In 2020, 15 states, including Nevada, Arizona, and Florida, didn’t require any electronic poll book certification or testing, according to data from the federal government.
“This is a critical need being filled at a critical time,” said senior vice president for Election Systems & Software, Chris Wlaschin, a leading manufacturer of voting machines that additionally produces electronic poll books. “I think as more election officials learn about it, the more they’re going to ask for it.”
Use of electronic poll books has rapidly grown in recent years
The use of electronic poll books has multiplied in recent years. According to data released by the federal Election Assistance Commission, almost one-third of all voting jurisdictions in America used electronic poll books in the 2020 election, compared to around 18% four years earlier.
The systems bring particular security challenges. One way to ensure people can’t vote in person after returning a mail ballot or vote at multiple locations. In several cases, they must have internet connections or interact with the ability to interact with systems that do. In counties with a vote center model, where registered voters can cast a ballot at any voting location, electronic poll books frequently communicate with each other and the central voter registration system.

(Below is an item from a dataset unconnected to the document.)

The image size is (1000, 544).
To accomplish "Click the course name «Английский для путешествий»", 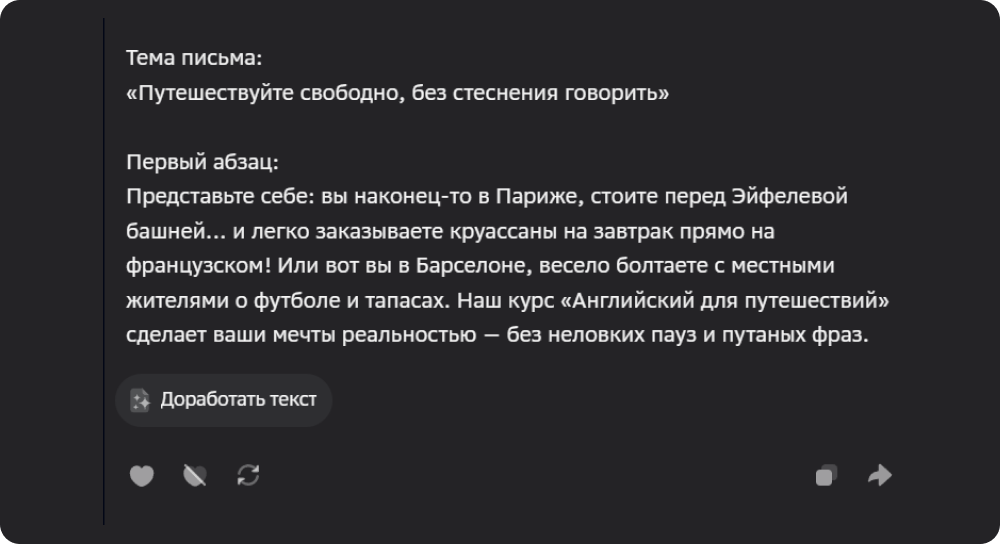I will pos(729,301).
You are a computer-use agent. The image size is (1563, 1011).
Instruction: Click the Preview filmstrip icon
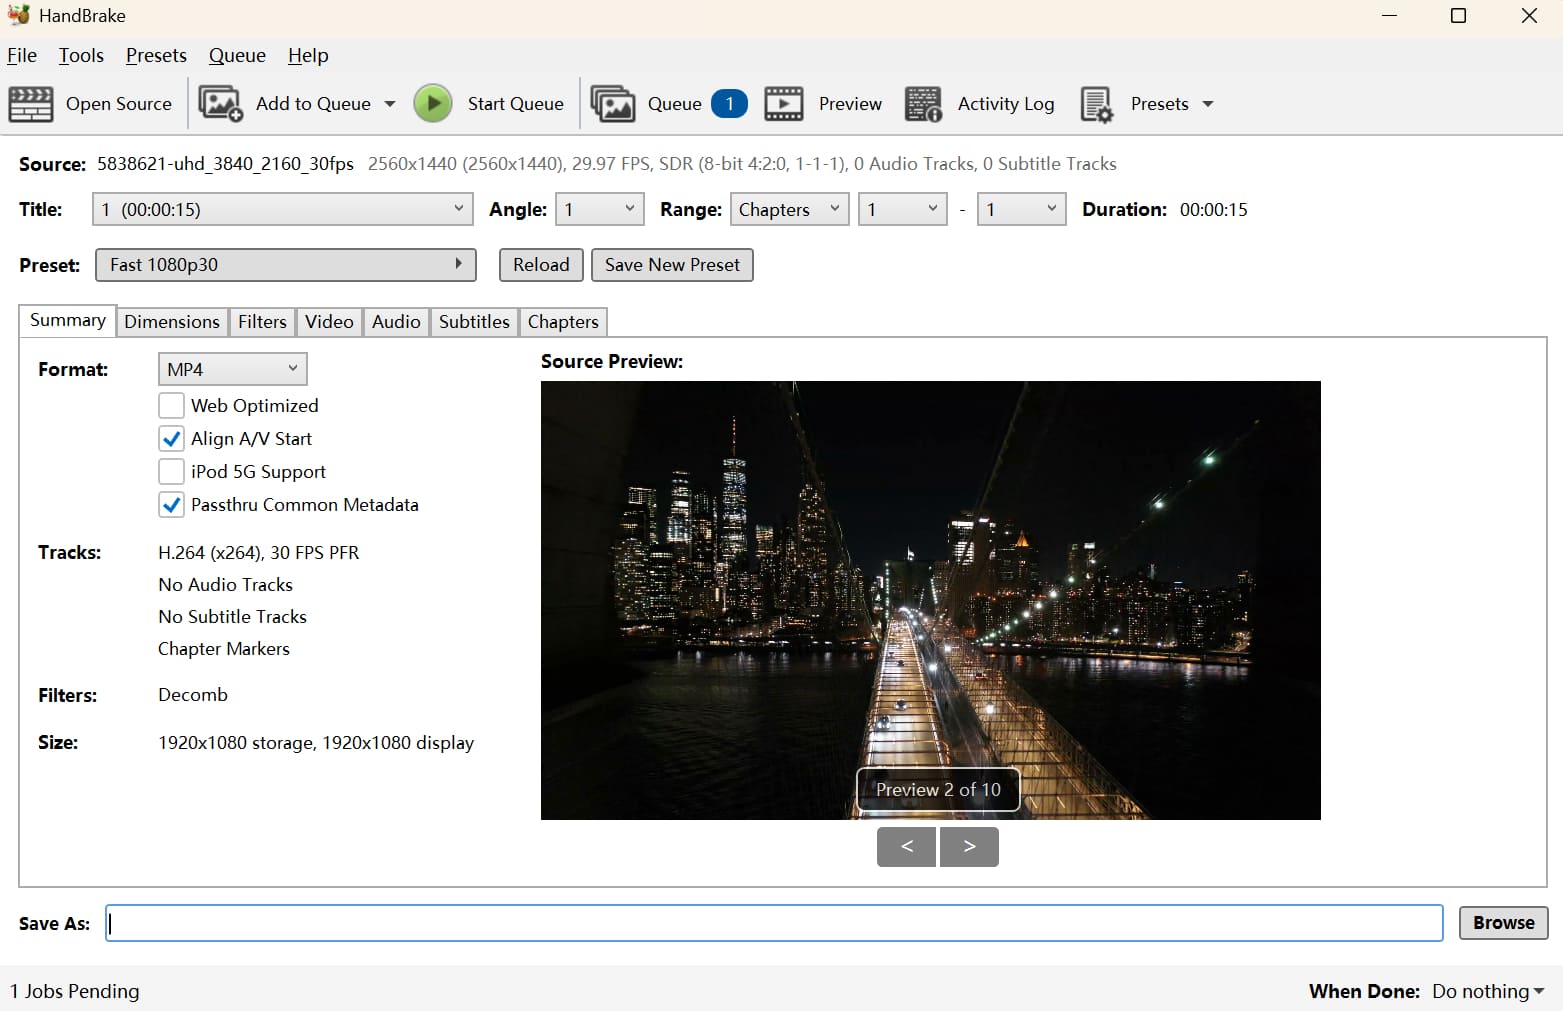[784, 104]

How much the new testing program will affect the 2024 presidential election has yet to be determined. It will depend on the number of technology providers signed up and how many state election offices will use it. However, there is broad interest.
“One of the major benefits of this program is that it will provide a consistent process for certification for all of the different states that adopt it,” said Jamie Remes with VR Systems, which is a provider of election management systems and electronic poll books, at a recent event organized to consider that testing program.
The federal commission is pursuing its own testing program for the electronic poll books. Earlier in the year, agency officials said they are continuing to make progress with the pilot program; however, it is unlikely standards could be in place before the 2024 election.
As electronic systems have continued to grow, they have proved to be an attractive target to those working to meddle in U.S. elections.
Russian hackers scanned state voter registration systems in 2016, looking for weaknesses, and accessed Illinois’s voter registration database, although the investigation later determined no voter data was manipulated. Iranian hackers sent misleading emails obtained through confidential voter data, seeking to influence the election and spread misinformation, in 2020.
Experts say the systems are critical targets for those seeking to sow doubts about the security of elections and disrupt voting. For example, gaining access to a database for voter registrations could allow someone to remove voters from the rolls. When people arrive to vote, they are informed they aren’t on the list and force them to cast a provisional ballot.